March 10, 2025  |  4 MIN READ

Weekly Market Update

The US Economy Slows in 1Q25

What happened last week?

Last week, the S&P 500, Dow and Nasdaq fell by -3.10%, -2.37% and -3.45% amid escalating and deescalating tariff developments with Mexico and Canada while those recently applied to China rose another 10% to 20%.

bulb icon What does this mean for investors?

Despite the weak US data and severe policy uncertainty, we are not convinced that the US expansion will breakdown in a self-reinforcing way. There will be greater opportunity when risk is fully priced or overstated.

3 Things to Know

Early US Data Is Worrying

We can observe larger impacts on US assets than broader global markets from the US actions. This is because tariffs are generally paid by US taxpayers and US equities have benefited from foreign-sourced supplies.

Taking all of the policies into account – including measures such as federal job cuts – the impact appears to be broadening beyond markets and becoming more fundamental to near-term US economic performance.

Late last year, US business confidence surged on the prospect of regulatory relief and tax cuts (“avoiding tax increases”).

President Trump in his Congressional address last week discussed a variety of government actions that would reshape the US economy, with potentially positive and negative longer-run consequences. But since year-end 2024, consumer confidence has slid sharply. We expect coming business sentiment readings to follow.

The Federal Reserve Bank of Atlanta’s daily tracking estimate of US real GDP growth in the first quarter is -2.4%. The figure varies widely from day-to-day as new inputs are released and data are revised.

But what is causing the Atlanta Fed to suggest the largest US economic contraction for a quarter since the pandemic of 2020?

As we’ve written before, the inflation surge of January can’t be blamed on tariffs.

The three previous January CPI reports overstated the full-year impact. But if large scale tariffs are indeed imposed, we would expect to see the bulk of the impact in sequential price measures during 2Q25, holding down the US economy through the first half of the year.

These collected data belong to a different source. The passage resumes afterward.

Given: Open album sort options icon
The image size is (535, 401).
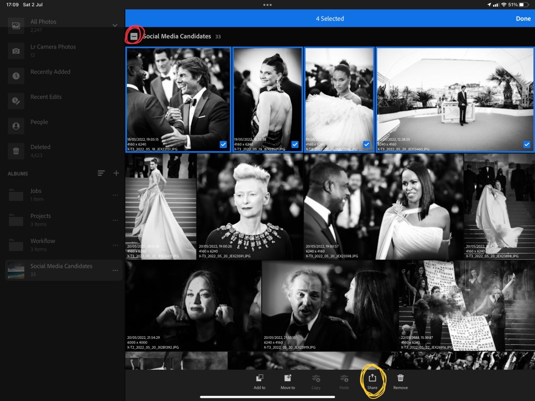Looking at the screenshot, I should pos(101,173).
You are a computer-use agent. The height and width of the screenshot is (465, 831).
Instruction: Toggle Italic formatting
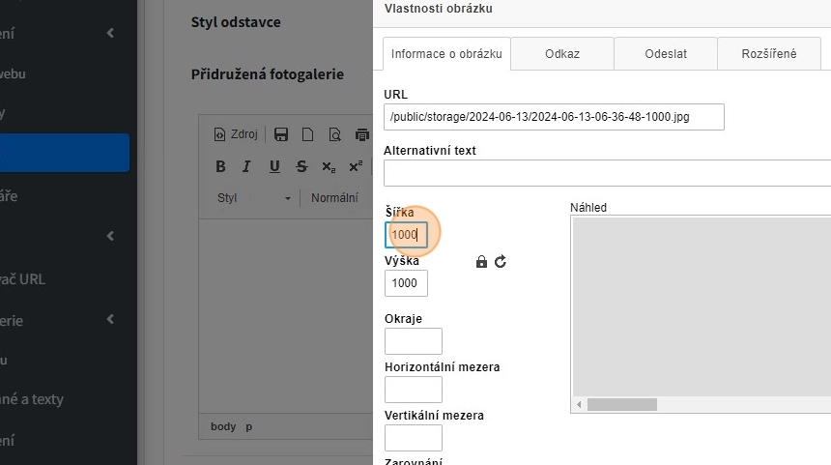tap(247, 166)
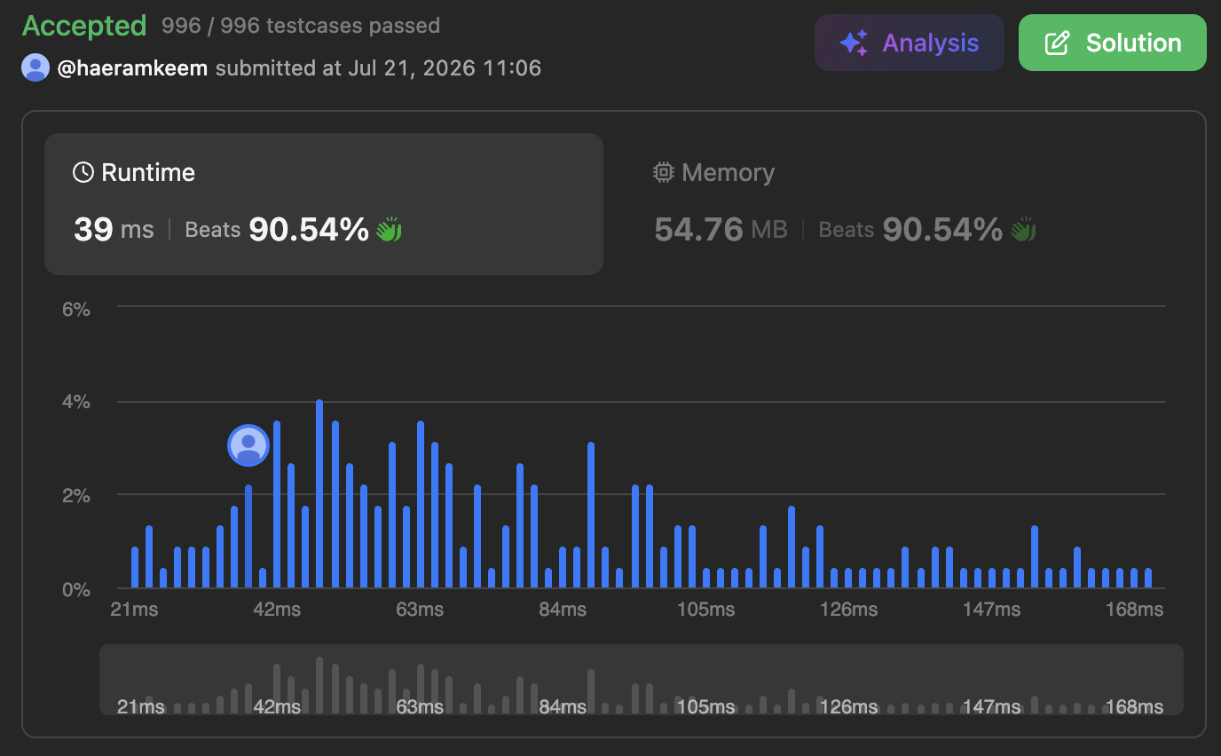
Task: Click the sparkle icon on Analysis button
Action: point(854,43)
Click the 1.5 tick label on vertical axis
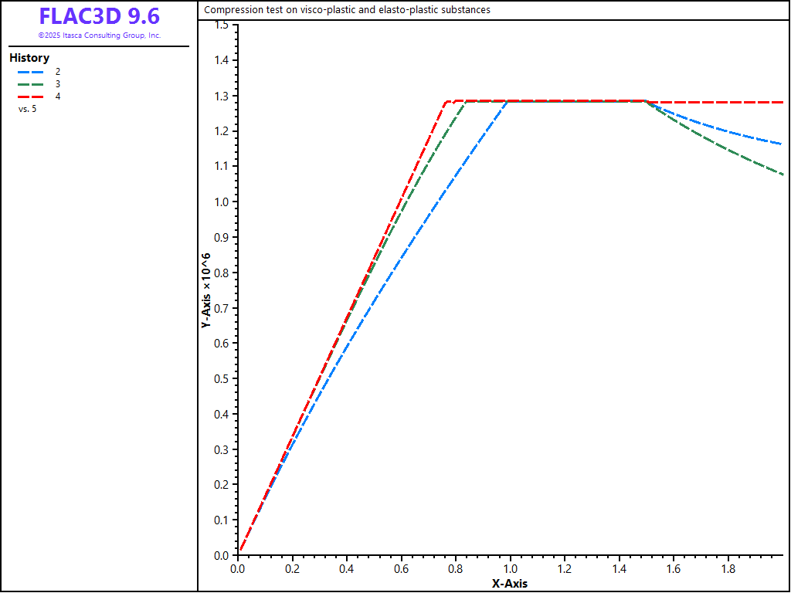 (x=222, y=25)
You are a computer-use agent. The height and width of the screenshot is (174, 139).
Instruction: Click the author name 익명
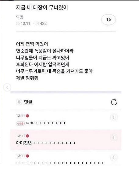[20, 17]
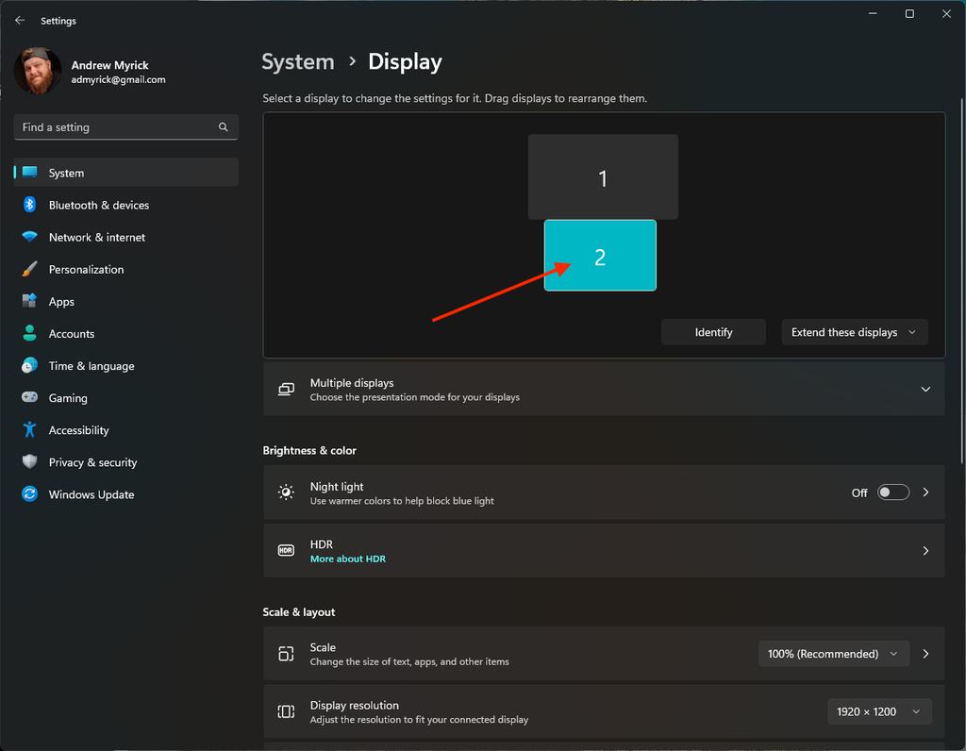The width and height of the screenshot is (966, 751).
Task: Click the search magnifier icon
Action: 224,127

GDP data can be notoriously misleading. If consumption is down and imports are up, what could “absorb the slack?” While reported with a lag, US inventories should rise sharply.

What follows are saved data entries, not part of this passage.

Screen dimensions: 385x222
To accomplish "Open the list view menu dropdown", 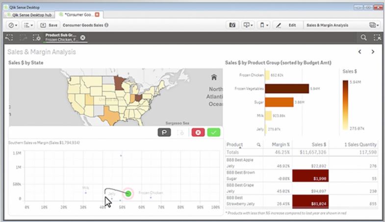I will tap(28, 25).
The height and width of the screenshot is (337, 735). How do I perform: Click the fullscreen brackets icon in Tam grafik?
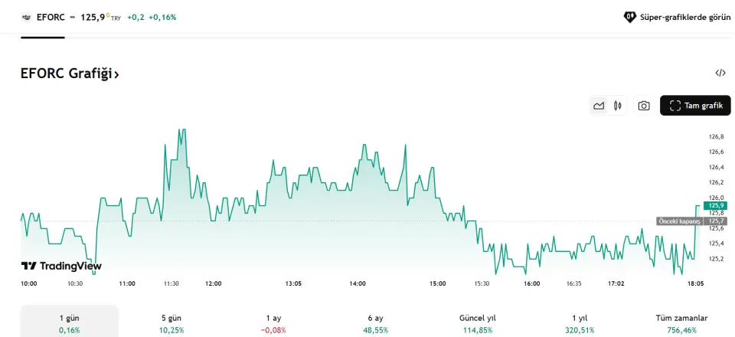(x=675, y=106)
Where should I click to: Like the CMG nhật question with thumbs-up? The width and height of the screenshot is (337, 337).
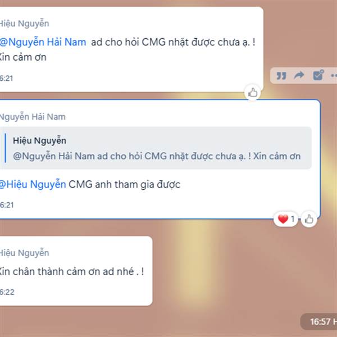coord(253,93)
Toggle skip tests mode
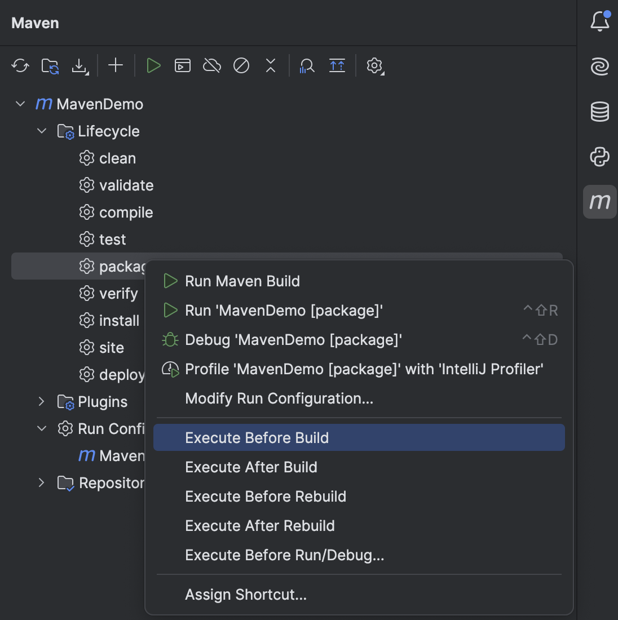 [x=241, y=65]
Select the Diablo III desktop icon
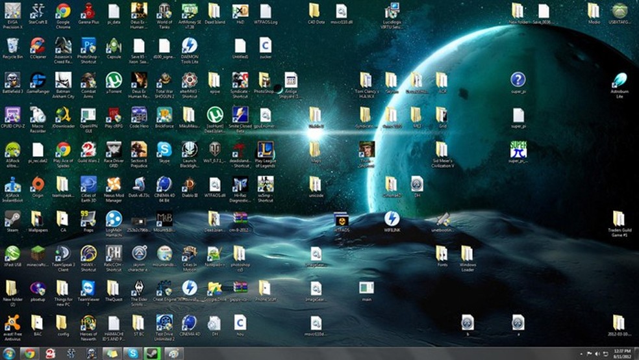 [189, 185]
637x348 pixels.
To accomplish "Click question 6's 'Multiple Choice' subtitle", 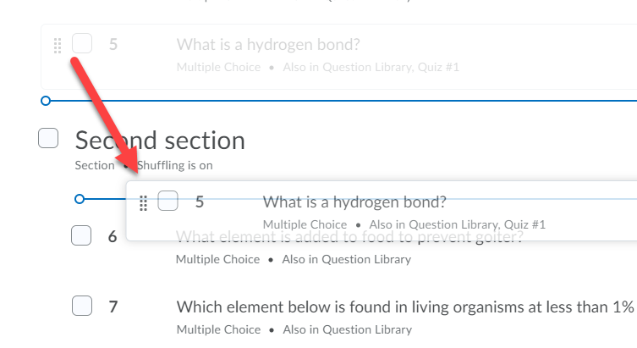I will pos(217,259).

In an accounting sense, this will offset some of the imports, boosting the US growth measure in a way that the first quarter GDP tracking estimates don’t yet account for. But unless US demand rebounds, trade and even domestic production will weaken some in the second quarter of 2025.

This dynamic clearly suggests the next revision to our annual US GDP forecast (2.4% in our outlook for 2025) should be downward.

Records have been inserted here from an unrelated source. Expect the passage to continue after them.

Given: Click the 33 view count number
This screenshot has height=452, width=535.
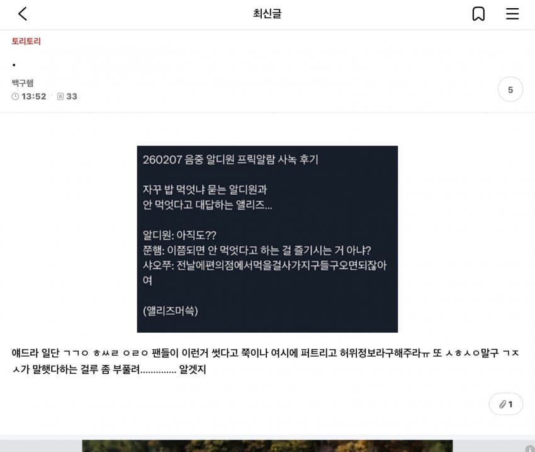Looking at the screenshot, I should (72, 96).
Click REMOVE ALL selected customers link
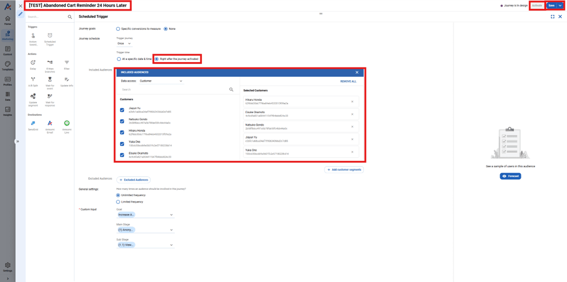Viewport: 567px width, 282px height. pyautogui.click(x=348, y=81)
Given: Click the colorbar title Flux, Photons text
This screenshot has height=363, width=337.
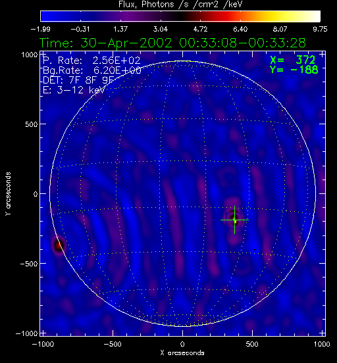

Growth and Inflation to Face Pressure

Financial markets attempt to move fast, discounting future events.

At times, they misjudge. At times they are unfortunately reactive. But as the negative tariff and government spending consequences are now being digested, we would not expect the entirety of 2025 to be an endless barrage of incrementally weaker news.

We have built diversified global portfolios to mitigate negative events, even those driven by the world’s largest economy. We will continue to track the US policy news in real time and assess opportunities if and when the gloom becomes excessive.